▶ Prompt
After locating the line with "The width and height of the screenshot is (257, 144)." below, output it and each following line exactly, stopping after the line with "Viewport: 863px width, 437px height.". No pictures.

[Stored data entries]

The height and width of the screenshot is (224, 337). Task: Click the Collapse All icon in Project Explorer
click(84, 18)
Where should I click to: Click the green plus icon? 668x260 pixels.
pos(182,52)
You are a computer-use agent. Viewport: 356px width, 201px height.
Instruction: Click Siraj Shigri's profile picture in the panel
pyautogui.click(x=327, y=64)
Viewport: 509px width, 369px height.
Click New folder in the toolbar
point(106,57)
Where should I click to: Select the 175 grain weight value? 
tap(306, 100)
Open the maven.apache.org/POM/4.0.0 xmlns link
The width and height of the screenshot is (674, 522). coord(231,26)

--

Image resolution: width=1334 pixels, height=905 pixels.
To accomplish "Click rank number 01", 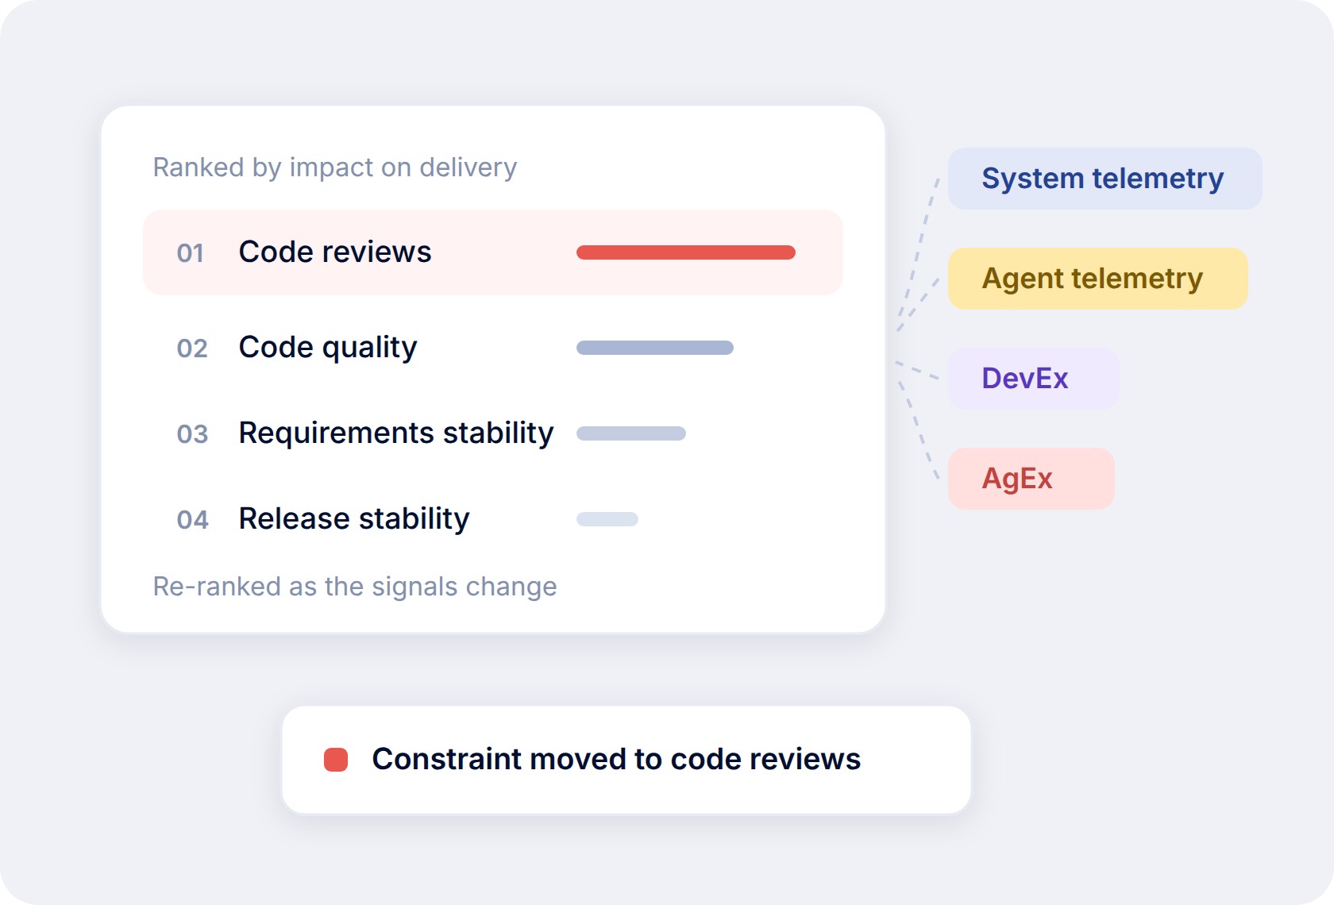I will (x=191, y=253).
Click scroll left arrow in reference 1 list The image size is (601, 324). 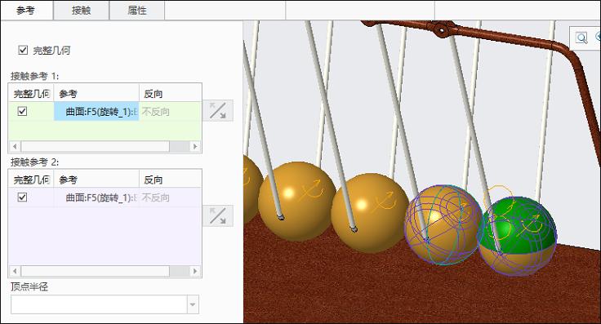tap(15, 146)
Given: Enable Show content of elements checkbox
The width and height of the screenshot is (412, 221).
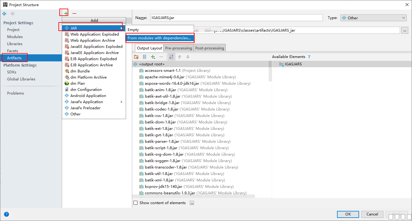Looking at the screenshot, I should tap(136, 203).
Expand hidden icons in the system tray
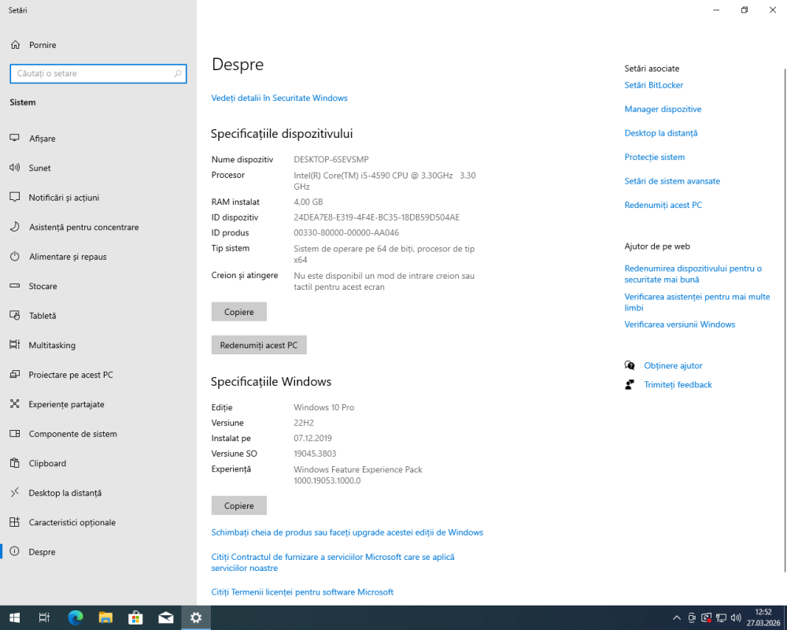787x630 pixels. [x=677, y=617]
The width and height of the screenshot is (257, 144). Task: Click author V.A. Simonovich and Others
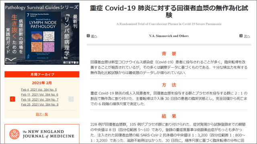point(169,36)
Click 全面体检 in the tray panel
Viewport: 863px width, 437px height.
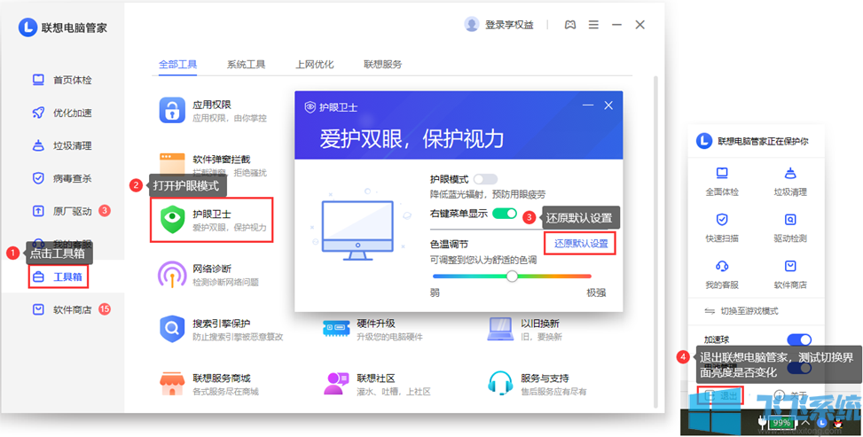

==

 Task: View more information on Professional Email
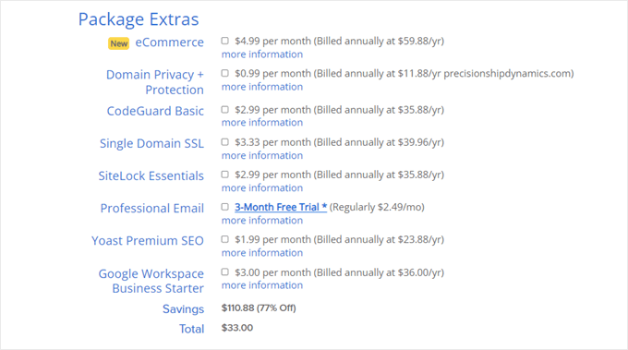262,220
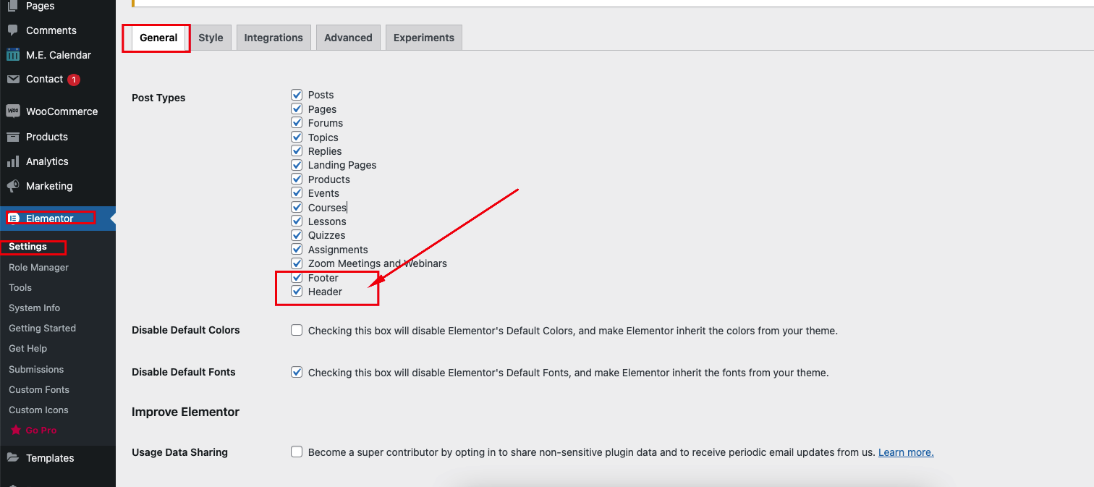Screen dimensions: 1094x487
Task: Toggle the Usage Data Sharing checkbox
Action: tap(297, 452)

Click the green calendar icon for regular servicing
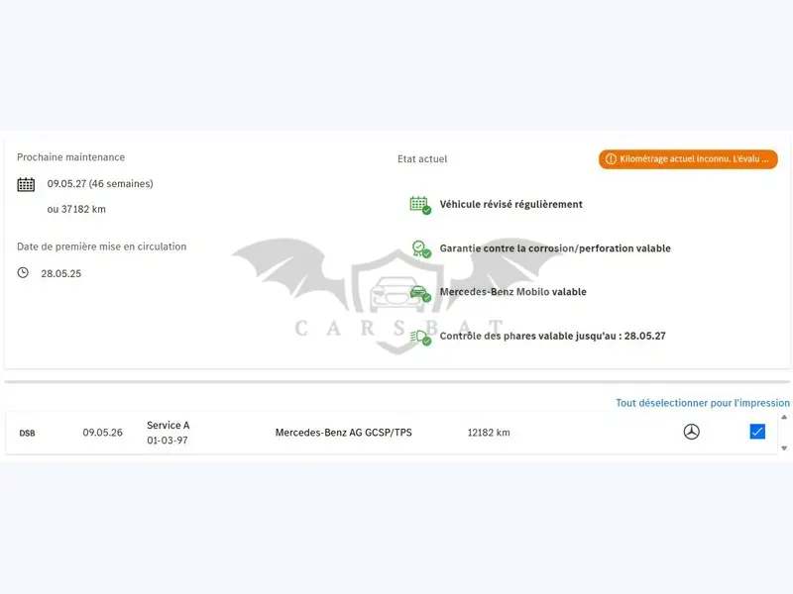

▶ Result of the exercise
The width and height of the screenshot is (257, 144). Task: Click author V.A. Simonovich and Others
point(169,36)
Click 全面体检 in the tray panel
Viewport: 863px width, 437px height.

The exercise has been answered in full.